*** Working data Section Begins ***

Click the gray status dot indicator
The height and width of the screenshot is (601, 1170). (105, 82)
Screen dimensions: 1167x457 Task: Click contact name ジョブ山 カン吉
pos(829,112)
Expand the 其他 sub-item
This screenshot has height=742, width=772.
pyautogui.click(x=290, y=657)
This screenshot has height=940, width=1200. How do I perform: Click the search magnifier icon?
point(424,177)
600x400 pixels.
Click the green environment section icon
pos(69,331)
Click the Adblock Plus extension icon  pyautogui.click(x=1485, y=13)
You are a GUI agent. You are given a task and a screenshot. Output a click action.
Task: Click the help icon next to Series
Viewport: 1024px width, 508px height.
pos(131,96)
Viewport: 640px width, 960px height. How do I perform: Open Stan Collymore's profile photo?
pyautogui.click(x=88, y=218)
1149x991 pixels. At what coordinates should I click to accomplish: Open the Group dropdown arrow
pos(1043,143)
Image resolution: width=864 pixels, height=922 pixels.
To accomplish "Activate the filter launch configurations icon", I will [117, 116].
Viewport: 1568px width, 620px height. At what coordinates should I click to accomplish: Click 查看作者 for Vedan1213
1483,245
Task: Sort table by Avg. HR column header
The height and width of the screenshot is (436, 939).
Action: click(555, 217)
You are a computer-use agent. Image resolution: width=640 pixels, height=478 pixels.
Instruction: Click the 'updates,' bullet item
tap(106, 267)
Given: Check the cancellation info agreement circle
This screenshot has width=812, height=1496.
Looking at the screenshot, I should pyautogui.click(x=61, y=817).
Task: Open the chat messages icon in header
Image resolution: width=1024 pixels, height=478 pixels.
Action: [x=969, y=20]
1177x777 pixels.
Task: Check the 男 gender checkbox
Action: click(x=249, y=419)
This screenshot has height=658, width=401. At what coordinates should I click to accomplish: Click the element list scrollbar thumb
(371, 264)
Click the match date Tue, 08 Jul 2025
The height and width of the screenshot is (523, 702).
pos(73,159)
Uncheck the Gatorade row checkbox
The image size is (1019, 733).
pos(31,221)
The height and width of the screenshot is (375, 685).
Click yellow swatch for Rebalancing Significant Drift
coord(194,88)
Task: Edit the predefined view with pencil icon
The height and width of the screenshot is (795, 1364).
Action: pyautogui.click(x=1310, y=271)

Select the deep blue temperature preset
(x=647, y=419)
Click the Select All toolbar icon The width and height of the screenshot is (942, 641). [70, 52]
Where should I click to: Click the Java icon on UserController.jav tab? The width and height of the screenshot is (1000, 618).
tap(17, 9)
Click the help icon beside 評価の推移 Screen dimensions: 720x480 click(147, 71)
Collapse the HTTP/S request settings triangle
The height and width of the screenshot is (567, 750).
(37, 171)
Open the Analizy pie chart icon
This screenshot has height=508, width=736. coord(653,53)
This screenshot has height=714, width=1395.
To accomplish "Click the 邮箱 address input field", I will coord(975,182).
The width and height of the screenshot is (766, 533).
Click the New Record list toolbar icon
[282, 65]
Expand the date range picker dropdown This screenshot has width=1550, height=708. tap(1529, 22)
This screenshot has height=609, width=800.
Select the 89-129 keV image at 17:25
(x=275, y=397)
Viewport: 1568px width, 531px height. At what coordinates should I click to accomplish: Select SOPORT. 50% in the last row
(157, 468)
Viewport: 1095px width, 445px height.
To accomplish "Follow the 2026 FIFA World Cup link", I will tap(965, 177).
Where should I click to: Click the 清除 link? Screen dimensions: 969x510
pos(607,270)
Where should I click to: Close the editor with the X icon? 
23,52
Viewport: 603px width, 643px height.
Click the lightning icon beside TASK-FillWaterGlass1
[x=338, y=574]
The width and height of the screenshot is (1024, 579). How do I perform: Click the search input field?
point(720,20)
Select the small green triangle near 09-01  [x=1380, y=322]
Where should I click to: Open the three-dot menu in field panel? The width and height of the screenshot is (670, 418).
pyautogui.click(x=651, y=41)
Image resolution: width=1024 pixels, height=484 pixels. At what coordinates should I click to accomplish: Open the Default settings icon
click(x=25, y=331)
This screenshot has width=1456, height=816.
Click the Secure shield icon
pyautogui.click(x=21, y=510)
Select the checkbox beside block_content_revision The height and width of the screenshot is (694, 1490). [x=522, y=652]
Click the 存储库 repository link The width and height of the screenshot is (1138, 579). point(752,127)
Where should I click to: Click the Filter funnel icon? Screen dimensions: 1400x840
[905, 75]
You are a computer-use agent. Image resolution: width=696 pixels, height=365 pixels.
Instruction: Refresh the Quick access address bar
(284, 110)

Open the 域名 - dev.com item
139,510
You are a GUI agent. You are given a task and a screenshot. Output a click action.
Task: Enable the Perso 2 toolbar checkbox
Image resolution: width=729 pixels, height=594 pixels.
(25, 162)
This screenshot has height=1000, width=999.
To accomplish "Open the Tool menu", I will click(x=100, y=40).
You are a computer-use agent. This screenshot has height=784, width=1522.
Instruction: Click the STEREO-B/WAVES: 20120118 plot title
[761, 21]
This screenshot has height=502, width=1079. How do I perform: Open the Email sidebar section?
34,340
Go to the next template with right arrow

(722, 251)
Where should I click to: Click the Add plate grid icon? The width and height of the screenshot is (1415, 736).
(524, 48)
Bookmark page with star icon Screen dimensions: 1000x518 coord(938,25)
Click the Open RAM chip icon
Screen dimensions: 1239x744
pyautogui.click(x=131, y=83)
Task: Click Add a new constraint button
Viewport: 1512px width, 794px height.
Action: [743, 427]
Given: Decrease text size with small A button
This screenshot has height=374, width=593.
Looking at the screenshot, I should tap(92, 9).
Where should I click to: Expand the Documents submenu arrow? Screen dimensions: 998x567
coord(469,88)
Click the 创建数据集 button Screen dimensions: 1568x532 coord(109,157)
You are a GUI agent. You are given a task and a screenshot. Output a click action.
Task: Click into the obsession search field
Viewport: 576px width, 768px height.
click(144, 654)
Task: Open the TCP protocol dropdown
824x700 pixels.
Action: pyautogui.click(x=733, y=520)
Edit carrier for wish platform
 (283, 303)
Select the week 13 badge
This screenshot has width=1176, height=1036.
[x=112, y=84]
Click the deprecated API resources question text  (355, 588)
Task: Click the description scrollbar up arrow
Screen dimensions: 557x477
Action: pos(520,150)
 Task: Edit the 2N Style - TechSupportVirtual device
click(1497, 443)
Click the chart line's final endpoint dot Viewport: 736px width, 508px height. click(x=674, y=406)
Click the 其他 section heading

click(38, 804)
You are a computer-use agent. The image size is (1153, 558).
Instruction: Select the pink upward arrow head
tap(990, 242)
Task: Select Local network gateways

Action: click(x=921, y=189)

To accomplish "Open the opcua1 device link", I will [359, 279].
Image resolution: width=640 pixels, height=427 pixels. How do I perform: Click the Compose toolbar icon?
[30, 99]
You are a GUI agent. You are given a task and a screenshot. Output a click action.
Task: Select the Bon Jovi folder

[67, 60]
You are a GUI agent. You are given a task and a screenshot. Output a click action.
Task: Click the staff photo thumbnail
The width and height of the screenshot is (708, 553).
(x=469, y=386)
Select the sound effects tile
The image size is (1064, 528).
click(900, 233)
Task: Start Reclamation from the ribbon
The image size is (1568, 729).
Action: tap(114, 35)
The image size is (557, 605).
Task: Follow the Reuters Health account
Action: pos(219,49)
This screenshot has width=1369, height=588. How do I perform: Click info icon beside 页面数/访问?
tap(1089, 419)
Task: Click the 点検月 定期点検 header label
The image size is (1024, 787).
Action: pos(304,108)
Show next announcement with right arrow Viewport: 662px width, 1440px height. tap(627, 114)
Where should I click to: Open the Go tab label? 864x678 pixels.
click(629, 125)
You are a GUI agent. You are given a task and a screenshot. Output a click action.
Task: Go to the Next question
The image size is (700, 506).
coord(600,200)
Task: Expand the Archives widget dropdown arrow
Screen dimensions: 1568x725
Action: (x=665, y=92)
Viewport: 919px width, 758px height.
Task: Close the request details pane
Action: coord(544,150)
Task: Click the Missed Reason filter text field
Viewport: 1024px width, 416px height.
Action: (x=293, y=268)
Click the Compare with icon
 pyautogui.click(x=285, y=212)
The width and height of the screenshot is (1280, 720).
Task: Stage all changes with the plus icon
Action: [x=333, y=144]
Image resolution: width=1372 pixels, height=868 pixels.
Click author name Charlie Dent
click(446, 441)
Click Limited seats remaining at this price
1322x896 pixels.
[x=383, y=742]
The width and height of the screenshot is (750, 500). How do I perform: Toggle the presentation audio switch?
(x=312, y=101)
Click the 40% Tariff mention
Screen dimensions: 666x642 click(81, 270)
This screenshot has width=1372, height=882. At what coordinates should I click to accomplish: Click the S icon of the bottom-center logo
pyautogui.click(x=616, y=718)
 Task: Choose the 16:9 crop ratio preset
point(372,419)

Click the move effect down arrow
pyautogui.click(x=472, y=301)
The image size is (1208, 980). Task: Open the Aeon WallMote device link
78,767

*** Working data Section Ends ***

Exercise brief —
Out of the data above, set down the lines from the one with "Click the green environment section icon" to the one with "Task: Open the chat messages icon in header", both included, exactly as written and with no additions.

Problem solution —
Click the green environment section icon
pos(69,331)
Click the Adblock Plus extension icon  pyautogui.click(x=1485, y=13)
You are a GUI agent. You are given a task and a screenshot. Output a click action.
Task: Click the help icon next to Series
Viewport: 1024px width, 508px height.
pos(131,96)
Viewport: 640px width, 960px height. How do I perform: Open Stan Collymore's profile photo?
pyautogui.click(x=88, y=218)
1149x991 pixels. At what coordinates should I click to accomplish: Open the Group dropdown arrow
pos(1043,143)
Image resolution: width=864 pixels, height=922 pixels.
To accomplish "Activate the filter launch configurations icon", I will [117, 116].
Viewport: 1568px width, 620px height. At what coordinates should I click to accomplish: Click 查看作者 for Vedan1213
1483,245
Task: Sort table by Avg. HR column header
The height and width of the screenshot is (436, 939).
Action: click(555, 217)
You are a computer-use agent. Image resolution: width=640 pixels, height=478 pixels.
Instruction: Click the 'updates,' bullet item
tap(106, 267)
Given: Check the cancellation info agreement circle
This screenshot has width=812, height=1496.
Looking at the screenshot, I should pyautogui.click(x=61, y=817).
Task: Open the chat messages icon in header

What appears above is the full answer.